[[ The input, beginning ]]
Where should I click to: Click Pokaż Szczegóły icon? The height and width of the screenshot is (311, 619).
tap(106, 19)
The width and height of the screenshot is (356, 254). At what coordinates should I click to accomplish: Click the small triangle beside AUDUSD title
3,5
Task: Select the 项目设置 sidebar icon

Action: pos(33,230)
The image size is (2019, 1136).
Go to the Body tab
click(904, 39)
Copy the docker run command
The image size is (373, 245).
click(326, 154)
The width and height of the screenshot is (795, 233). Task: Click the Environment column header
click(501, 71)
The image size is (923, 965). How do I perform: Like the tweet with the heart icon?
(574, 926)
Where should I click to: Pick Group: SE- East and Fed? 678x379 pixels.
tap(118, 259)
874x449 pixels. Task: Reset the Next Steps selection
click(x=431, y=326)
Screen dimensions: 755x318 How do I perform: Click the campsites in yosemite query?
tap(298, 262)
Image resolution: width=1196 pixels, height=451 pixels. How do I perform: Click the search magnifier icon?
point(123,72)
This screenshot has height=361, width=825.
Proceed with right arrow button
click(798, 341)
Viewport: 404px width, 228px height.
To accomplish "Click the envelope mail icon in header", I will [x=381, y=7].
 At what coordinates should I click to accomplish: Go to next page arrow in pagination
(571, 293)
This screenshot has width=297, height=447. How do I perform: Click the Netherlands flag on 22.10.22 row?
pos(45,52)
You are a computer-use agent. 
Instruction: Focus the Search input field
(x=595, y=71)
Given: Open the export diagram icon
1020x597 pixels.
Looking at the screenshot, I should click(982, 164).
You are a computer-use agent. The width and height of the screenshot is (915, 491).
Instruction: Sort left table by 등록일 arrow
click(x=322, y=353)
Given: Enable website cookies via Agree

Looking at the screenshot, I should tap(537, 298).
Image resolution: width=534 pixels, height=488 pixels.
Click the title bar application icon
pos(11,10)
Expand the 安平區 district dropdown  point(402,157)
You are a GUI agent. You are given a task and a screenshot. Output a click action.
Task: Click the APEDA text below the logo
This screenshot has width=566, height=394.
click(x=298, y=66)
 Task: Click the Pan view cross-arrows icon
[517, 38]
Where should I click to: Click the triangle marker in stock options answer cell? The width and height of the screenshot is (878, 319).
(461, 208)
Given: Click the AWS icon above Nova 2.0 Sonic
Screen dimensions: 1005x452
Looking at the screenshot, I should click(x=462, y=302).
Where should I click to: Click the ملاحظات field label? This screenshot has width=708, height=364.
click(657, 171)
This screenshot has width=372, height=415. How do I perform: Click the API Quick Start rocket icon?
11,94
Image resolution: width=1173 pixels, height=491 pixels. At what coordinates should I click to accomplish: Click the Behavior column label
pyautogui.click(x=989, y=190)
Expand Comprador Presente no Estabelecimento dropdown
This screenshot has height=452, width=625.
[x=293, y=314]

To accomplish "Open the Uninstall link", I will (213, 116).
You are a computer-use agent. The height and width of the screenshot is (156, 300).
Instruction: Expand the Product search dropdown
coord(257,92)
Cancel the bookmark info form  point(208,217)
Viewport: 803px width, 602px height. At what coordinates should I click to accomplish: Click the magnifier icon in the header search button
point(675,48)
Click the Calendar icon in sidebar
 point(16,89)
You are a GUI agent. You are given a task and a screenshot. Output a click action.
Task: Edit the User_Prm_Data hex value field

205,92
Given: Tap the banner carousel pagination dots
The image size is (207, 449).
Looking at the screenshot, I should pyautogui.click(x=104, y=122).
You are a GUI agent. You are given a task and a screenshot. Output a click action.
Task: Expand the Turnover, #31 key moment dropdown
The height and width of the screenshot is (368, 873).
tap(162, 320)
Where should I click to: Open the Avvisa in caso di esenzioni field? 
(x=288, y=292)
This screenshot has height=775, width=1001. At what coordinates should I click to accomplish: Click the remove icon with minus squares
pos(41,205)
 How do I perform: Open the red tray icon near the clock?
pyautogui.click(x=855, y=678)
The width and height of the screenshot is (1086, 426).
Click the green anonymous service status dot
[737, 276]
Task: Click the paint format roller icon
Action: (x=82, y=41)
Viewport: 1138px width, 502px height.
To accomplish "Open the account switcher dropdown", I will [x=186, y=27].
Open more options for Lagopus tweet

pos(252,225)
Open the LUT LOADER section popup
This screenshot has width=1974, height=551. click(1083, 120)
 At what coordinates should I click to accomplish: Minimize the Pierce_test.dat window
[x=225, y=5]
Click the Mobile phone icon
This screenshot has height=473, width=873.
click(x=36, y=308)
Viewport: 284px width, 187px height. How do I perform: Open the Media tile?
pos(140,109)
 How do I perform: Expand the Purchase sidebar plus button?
[[ The input, end ]]
Set down all of the entries again, keeping every line exactly as it is.

Where should I click to: Click Pokaż Szczegóły icon? The height and width of the screenshot is (311, 619).
tap(106, 19)
The width and height of the screenshot is (356, 254). At what coordinates should I click to accomplish: Click the small triangle beside AUDUSD title
3,5
Task: Select the 项目设置 sidebar icon

Action: pos(33,230)
The image size is (2019, 1136).
Go to the Body tab
click(904, 39)
Copy the docker run command
The image size is (373, 245).
click(326, 154)
The width and height of the screenshot is (795, 233). Task: Click the Environment column header
click(501, 71)
The image size is (923, 965). How do I perform: Like the tweet with the heart icon?
(574, 926)
Where should I click to: Pick Group: SE- East and Fed? 678x379 pixels.
tap(118, 259)
874x449 pixels. Task: Reset the Next Steps selection
click(x=431, y=326)
Screen dimensions: 755x318 How do I perform: Click the campsites in yosemite query?
tap(298, 262)
Image resolution: width=1196 pixels, height=451 pixels. How do I perform: Click the search magnifier icon?
point(123,72)
This screenshot has height=361, width=825.
Proceed with right arrow button
click(798, 341)
Viewport: 404px width, 228px height.
To accomplish "Click the envelope mail icon in header", I will [x=381, y=7].
 At what coordinates should I click to accomplish: Go to next page arrow in pagination
(571, 293)
This screenshot has width=297, height=447. How do I perform: Click the Netherlands flag on 22.10.22 row?
pos(45,52)
You are a computer-use agent. 
Instruction: Focus the Search input field
(x=595, y=71)
Given: Open the export diagram icon
1020x597 pixels.
Looking at the screenshot, I should click(982, 164).
You are a computer-use agent. The width and height of the screenshot is (915, 491).
Instruction: Sort left table by 등록일 arrow
click(x=322, y=353)
Given: Enable website cookies via Agree

Looking at the screenshot, I should tap(537, 298).
Image resolution: width=534 pixels, height=488 pixels.
Click the title bar application icon
pos(11,10)
Expand the 安平區 district dropdown  point(402,157)
You are a GUI agent. You are given a task and a screenshot. Output a click action.
Task: Click the APEDA text below the logo
This screenshot has width=566, height=394.
click(x=298, y=66)
 Task: Click the Pan view cross-arrows icon
[517, 38]
Where should I click to: Click the triangle marker in stock options answer cell? The width and height of the screenshot is (878, 319).
(461, 208)
Given: Click the AWS icon above Nova 2.0 Sonic
Screen dimensions: 1005x452
Looking at the screenshot, I should click(x=462, y=302).
Where should I click to: Click the ملاحظات field label? This screenshot has width=708, height=364.
click(657, 171)
This screenshot has width=372, height=415. How do I perform: Click the API Quick Start rocket icon?
11,94
Image resolution: width=1173 pixels, height=491 pixels. At what coordinates should I click to accomplish: Click the Behavior column label
pyautogui.click(x=989, y=190)
Expand Comprador Presente no Estabelecimento dropdown
This screenshot has height=452, width=625.
[x=293, y=314]

To accomplish "Open the Uninstall link", I will (213, 116).
You are a computer-use agent. The height and width of the screenshot is (156, 300).
Instruction: Expand the Product search dropdown
coord(257,92)
Cancel the bookmark info form  point(208,217)
Viewport: 803px width, 602px height. At what coordinates should I click to accomplish: Click the magnifier icon in the header search button
point(675,48)
Click the Calendar icon in sidebar
 point(16,89)
You are a GUI agent. You are given a task and a screenshot. Output a click action.
Task: Edit the User_Prm_Data hex value field

205,92
Given: Tap the banner carousel pagination dots
The image size is (207, 449).
Looking at the screenshot, I should pyautogui.click(x=104, y=122).
You are a GUI agent. You are given a task and a screenshot. Output a click action.
Task: Expand the Turnover, #31 key moment dropdown
The height and width of the screenshot is (368, 873).
tap(162, 320)
Where should I click to: Open the Avvisa in caso di esenzioni field? 
(x=288, y=292)
This screenshot has height=775, width=1001. At what coordinates should I click to accomplish: Click the remove icon with minus squares
pos(41,205)
 How do I perform: Open the red tray icon near the clock?
pyautogui.click(x=855, y=678)
The width and height of the screenshot is (1086, 426).
Click the green anonymous service status dot
[737, 276]
Task: Click the paint format roller icon
Action: (x=82, y=41)
Viewport: 1138px width, 502px height.
To accomplish "Open the account switcher dropdown", I will [x=186, y=27].
Open more options for Lagopus tweet

pos(252,225)
Open the LUT LOADER section popup
This screenshot has width=1974, height=551. click(1083, 120)
 At what coordinates should I click to accomplish: Minimize the Pierce_test.dat window
[x=225, y=5]
Click the Mobile phone icon
This screenshot has height=473, width=873.
click(x=36, y=308)
Viewport: 284px width, 187px height. How do I perform: Open the Media tile?
pos(140,109)
 How do I perform: Expand the Purchase sidebar plus button?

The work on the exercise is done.